- Exercise details -
An exact copy of the entries below is the expected answer.

- Dataset entries -
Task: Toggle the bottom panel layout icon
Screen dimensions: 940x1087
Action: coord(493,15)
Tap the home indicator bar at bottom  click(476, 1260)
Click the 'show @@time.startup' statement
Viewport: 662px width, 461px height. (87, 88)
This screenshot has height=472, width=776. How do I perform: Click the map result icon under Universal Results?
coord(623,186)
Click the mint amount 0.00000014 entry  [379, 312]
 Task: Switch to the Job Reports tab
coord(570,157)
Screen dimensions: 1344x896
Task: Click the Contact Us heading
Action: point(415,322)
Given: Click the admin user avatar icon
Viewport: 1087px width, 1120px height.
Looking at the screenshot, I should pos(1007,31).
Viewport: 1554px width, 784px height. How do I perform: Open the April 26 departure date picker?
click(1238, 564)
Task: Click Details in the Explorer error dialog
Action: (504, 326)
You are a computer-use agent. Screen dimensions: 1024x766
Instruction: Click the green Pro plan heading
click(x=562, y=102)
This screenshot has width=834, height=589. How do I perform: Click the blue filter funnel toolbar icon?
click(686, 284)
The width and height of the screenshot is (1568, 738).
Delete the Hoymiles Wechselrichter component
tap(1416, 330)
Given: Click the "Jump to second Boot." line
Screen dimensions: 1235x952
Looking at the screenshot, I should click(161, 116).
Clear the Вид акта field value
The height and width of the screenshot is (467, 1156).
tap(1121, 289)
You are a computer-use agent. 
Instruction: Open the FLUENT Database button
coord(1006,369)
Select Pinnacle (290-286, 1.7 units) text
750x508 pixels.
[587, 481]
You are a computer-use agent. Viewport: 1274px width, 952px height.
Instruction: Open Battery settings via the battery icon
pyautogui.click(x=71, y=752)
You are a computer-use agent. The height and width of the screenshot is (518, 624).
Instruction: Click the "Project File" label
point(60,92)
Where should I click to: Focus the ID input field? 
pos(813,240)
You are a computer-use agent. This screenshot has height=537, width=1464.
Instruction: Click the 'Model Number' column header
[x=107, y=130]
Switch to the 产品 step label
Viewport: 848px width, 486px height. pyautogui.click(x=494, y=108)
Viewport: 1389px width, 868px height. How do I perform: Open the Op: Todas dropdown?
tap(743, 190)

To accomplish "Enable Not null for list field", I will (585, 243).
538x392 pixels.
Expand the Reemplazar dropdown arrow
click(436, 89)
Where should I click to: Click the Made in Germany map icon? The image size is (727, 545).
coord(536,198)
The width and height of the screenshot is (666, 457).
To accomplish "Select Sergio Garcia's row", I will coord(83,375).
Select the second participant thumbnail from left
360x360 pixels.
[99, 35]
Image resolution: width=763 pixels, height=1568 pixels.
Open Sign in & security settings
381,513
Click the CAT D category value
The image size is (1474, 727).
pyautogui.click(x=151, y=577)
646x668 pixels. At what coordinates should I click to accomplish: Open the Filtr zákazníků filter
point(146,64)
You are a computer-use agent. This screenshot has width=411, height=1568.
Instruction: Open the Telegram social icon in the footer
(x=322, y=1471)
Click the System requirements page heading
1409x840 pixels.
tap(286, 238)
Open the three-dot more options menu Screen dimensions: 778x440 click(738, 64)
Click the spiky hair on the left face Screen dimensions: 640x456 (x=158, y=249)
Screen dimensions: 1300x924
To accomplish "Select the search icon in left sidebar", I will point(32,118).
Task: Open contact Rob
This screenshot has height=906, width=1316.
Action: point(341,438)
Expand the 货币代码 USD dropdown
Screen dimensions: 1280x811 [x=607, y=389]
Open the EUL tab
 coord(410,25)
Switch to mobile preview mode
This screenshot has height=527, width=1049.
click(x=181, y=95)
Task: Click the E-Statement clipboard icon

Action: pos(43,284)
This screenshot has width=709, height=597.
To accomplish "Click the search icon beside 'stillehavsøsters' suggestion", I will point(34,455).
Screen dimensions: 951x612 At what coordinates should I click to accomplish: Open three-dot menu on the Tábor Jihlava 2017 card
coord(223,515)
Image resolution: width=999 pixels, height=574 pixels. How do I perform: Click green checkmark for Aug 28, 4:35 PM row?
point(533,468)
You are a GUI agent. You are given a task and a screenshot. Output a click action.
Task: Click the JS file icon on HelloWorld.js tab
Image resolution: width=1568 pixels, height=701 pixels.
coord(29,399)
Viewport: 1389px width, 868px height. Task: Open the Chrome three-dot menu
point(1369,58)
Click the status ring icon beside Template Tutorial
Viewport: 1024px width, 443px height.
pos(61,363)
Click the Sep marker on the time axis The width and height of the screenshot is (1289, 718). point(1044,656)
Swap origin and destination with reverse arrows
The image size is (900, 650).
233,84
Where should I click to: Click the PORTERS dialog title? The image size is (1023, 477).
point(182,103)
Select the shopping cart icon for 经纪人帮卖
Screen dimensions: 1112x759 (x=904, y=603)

- Your solution -
Task: Toggle the bottom panel layout icon
Screen dimensions: 940x1087
Action: coord(493,15)
Tap the home indicator bar at bottom  click(476, 1260)
Click the 'show @@time.startup' statement
Viewport: 662px width, 461px height. (87, 88)
This screenshot has height=472, width=776. How do I perform: Click the map result icon under Universal Results?
coord(623,186)
Click the mint amount 0.00000014 entry  [379, 312]
 Task: Switch to the Job Reports tab
coord(570,157)
Screen dimensions: 1344x896
Task: Click the Contact Us heading
Action: point(415,322)
Given: Click the admin user avatar icon
Viewport: 1087px width, 1120px height.
Looking at the screenshot, I should pos(1007,31).
Viewport: 1554px width, 784px height. How do I perform: Open the April 26 departure date picker?
click(1238, 564)
Task: Click Details in the Explorer error dialog
Action: (504, 326)
You are a computer-use agent. Screen dimensions: 1024x766
Instruction: Click the green Pro plan heading
click(x=562, y=102)
This screenshot has width=834, height=589. How do I perform: Click the blue filter funnel toolbar icon?
click(686, 284)
The width and height of the screenshot is (1568, 738).
Delete the Hoymiles Wechselrichter component
tap(1416, 330)
Given: Click the "Jump to second Boot." line
Screen dimensions: 1235x952
Looking at the screenshot, I should click(161, 116).
Clear the Вид акта field value
The height and width of the screenshot is (467, 1156).
tap(1121, 289)
You are a computer-use agent. 
Instruction: Open the FLUENT Database button
coord(1006,369)
Select Pinnacle (290-286, 1.7 units) text
750x508 pixels.
[587, 481]
You are a computer-use agent. Viewport: 1274px width, 952px height.
Instruction: Open Battery settings via the battery icon
pyautogui.click(x=71, y=752)
You are a computer-use agent. The height and width of the screenshot is (518, 624).
Instruction: Click the "Project File" label
point(60,92)
Where should I click to: Focus the ID input field? 
pos(813,240)
You are a computer-use agent. This screenshot has height=537, width=1464.
Instruction: Click the 'Model Number' column header
[x=107, y=130]
Switch to the 产品 step label
Viewport: 848px width, 486px height. pyautogui.click(x=494, y=108)
Viewport: 1389px width, 868px height. How do I perform: Open the Op: Todas dropdown?
tap(743, 190)

To accomplish "Enable Not null for list field", I will (585, 243).
538x392 pixels.
Expand the Reemplazar dropdown arrow
click(436, 89)
Where should I click to: Click the Made in Germany map icon? The image size is (727, 545).
coord(536,198)
The width and height of the screenshot is (666, 457).
To accomplish "Select Sergio Garcia's row", I will coord(83,375).
Select the second participant thumbnail from left
360x360 pixels.
[99, 35]
Image resolution: width=763 pixels, height=1568 pixels.
Open Sign in & security settings
381,513
Click the CAT D category value
The image size is (1474, 727).
pyautogui.click(x=151, y=577)
646x668 pixels. At what coordinates should I click to accomplish: Open the Filtr zákazníků filter
point(146,64)
You are a computer-use agent. This screenshot has width=411, height=1568.
Instruction: Open the Telegram social icon in the footer
(x=322, y=1471)
Click the System requirements page heading
1409x840 pixels.
tap(286, 238)
Open the three-dot more options menu Screen dimensions: 778x440 click(738, 64)
Click the spiky hair on the left face Screen dimensions: 640x456 (x=158, y=249)
Screen dimensions: 1300x924
To accomplish "Select the search icon in left sidebar", I will point(32,118).
Task: Open contact Rob
This screenshot has height=906, width=1316.
Action: point(341,438)
Expand the 货币代码 USD dropdown
Screen dimensions: 1280x811 [x=607, y=389]
Open the EUL tab
 coord(410,25)
Switch to mobile preview mode
This screenshot has height=527, width=1049.
click(x=181, y=95)
Task: Click the E-Statement clipboard icon

Action: pos(43,284)
This screenshot has width=709, height=597.
To accomplish "Click the search icon beside 'stillehavsøsters' suggestion", I will point(34,455).
Screen dimensions: 951x612 At what coordinates should I click to accomplish: Open three-dot menu on the Tábor Jihlava 2017 card
coord(223,515)
Image resolution: width=999 pixels, height=574 pixels. How do I perform: Click green checkmark for Aug 28, 4:35 PM row?
point(533,468)
You are a GUI agent. You are given a task and a screenshot. Output a click action.
Task: Click the JS file icon on HelloWorld.js tab
Image resolution: width=1568 pixels, height=701 pixels.
coord(29,399)
Viewport: 1389px width, 868px height. Task: Open the Chrome three-dot menu
point(1369,58)
Click the status ring icon beside Template Tutorial
Viewport: 1024px width, 443px height.
pos(61,363)
Click the Sep marker on the time axis The width and height of the screenshot is (1289, 718). point(1044,656)
Swap origin and destination with reverse arrows
The image size is (900, 650).
233,84
Where should I click to: Click the PORTERS dialog title? The image size is (1023, 477).
point(182,103)
Select the shopping cart icon for 经纪人帮卖
Screen dimensions: 1112x759 (x=904, y=603)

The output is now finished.